- _GOAL OF THE EXERCISE_
In the lines below, the string "field" may appear; say how many lines hold it and give nothing more.

(Stored records)
-=-=-

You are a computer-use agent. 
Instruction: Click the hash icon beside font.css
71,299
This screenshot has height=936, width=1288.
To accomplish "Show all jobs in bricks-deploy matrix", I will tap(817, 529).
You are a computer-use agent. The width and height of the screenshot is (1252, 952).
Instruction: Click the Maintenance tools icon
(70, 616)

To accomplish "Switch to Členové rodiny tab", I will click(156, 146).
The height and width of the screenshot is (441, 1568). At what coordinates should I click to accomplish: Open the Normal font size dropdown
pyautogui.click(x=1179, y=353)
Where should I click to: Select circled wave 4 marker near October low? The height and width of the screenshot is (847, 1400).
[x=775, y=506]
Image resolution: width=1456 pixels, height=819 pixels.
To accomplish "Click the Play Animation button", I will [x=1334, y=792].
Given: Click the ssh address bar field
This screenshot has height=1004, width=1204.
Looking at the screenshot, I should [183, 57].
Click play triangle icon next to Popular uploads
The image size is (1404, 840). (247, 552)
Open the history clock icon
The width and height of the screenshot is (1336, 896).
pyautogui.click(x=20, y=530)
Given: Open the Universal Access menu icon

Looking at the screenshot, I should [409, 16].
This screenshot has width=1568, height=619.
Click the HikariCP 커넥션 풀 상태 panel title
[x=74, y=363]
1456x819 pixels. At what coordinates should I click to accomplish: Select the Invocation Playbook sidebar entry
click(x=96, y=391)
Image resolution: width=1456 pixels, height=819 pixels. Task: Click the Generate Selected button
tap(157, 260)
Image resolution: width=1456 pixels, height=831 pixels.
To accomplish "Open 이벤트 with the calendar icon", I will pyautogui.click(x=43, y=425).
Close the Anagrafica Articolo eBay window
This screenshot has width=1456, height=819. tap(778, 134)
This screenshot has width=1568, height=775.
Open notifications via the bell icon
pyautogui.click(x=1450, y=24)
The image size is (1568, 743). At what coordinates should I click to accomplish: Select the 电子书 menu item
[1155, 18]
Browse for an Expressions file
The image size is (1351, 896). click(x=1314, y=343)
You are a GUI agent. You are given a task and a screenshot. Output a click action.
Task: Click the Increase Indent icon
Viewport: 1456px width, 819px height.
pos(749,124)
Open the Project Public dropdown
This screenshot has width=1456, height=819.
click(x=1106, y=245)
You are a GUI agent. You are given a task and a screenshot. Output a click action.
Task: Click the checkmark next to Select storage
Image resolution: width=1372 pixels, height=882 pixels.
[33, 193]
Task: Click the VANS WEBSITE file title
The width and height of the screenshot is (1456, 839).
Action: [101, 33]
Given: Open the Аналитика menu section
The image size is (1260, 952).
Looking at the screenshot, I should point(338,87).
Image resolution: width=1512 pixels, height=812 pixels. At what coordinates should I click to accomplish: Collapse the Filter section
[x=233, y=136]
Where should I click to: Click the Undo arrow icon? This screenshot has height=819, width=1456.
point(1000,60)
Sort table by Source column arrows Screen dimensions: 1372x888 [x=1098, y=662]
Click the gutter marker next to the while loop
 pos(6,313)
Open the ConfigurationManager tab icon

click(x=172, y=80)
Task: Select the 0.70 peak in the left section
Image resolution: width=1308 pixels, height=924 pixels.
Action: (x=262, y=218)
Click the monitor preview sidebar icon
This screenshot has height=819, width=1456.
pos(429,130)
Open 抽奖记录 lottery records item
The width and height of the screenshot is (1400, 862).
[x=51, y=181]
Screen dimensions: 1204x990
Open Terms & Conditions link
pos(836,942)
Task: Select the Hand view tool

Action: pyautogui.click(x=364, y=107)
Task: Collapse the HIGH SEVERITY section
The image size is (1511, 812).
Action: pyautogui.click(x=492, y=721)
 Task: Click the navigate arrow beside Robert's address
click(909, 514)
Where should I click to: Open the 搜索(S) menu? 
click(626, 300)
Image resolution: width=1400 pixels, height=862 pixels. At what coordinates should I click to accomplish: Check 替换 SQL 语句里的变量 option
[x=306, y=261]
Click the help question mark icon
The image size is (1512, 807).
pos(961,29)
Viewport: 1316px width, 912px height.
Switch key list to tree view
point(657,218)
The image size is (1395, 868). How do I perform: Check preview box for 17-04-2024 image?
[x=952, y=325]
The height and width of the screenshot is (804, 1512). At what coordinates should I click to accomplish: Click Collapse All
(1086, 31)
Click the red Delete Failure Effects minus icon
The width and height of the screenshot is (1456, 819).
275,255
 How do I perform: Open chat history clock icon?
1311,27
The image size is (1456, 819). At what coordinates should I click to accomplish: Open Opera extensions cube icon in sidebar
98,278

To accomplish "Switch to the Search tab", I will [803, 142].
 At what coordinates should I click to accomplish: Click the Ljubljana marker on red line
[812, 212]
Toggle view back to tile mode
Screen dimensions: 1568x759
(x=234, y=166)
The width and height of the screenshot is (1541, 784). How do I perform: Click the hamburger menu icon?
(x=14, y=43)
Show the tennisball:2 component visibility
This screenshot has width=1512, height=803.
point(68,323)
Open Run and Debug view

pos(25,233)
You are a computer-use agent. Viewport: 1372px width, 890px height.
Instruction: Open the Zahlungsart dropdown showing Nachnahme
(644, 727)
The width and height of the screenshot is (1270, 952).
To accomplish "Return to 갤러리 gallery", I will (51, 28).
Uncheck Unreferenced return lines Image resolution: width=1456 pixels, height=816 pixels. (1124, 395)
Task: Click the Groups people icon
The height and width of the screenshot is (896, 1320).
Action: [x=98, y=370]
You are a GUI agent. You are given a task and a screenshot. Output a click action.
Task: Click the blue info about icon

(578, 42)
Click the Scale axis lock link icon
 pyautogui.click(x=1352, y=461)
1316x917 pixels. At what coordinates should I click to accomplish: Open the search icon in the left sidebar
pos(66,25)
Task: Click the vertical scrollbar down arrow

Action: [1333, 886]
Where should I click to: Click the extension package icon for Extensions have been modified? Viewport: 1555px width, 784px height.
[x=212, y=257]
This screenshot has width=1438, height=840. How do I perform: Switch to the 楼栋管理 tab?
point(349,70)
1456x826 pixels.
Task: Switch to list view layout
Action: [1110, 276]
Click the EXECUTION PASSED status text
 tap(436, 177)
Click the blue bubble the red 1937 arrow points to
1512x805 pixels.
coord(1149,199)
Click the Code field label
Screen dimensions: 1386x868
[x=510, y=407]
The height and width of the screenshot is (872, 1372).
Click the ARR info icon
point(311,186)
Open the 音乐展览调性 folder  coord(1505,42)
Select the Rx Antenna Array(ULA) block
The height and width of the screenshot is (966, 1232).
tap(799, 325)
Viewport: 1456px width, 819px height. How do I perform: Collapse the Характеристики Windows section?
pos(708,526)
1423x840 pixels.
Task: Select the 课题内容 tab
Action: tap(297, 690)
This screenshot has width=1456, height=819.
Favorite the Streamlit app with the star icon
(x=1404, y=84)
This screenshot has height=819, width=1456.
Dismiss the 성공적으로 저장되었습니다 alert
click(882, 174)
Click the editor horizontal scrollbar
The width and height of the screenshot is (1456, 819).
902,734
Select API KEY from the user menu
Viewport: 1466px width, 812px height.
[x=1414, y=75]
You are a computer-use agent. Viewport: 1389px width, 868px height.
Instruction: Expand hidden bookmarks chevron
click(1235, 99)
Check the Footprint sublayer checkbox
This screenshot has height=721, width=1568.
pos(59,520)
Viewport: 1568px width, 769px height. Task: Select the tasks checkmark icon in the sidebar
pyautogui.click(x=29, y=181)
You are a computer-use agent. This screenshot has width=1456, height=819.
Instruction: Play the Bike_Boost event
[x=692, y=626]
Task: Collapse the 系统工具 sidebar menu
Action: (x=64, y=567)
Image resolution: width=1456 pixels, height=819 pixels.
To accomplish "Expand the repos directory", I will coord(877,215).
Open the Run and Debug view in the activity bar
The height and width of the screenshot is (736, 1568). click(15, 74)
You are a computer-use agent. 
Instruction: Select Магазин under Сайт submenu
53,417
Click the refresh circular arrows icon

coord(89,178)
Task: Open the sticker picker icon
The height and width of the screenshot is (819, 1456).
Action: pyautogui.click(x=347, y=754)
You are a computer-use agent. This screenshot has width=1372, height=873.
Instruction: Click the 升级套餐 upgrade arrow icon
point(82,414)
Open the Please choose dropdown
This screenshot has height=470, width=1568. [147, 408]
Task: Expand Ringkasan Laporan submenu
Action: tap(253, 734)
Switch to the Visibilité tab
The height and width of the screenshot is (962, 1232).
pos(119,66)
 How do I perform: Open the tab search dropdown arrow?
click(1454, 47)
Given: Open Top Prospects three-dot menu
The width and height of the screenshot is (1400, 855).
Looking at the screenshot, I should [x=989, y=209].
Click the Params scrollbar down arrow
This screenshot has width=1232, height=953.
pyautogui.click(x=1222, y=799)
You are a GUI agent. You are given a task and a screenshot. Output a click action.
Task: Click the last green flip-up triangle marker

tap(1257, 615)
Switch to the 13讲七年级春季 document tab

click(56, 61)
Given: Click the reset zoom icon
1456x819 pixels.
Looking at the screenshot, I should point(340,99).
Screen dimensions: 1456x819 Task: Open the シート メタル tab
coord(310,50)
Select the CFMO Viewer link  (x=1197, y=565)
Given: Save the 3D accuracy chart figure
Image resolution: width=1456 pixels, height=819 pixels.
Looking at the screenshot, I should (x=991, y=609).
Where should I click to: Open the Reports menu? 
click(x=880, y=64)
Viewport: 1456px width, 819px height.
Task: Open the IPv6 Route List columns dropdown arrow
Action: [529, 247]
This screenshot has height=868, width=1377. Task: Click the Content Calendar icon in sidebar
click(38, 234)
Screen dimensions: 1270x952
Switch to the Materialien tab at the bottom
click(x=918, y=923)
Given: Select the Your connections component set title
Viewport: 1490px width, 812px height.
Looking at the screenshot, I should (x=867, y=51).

-=-=-

- _TASK RESPONSE_
2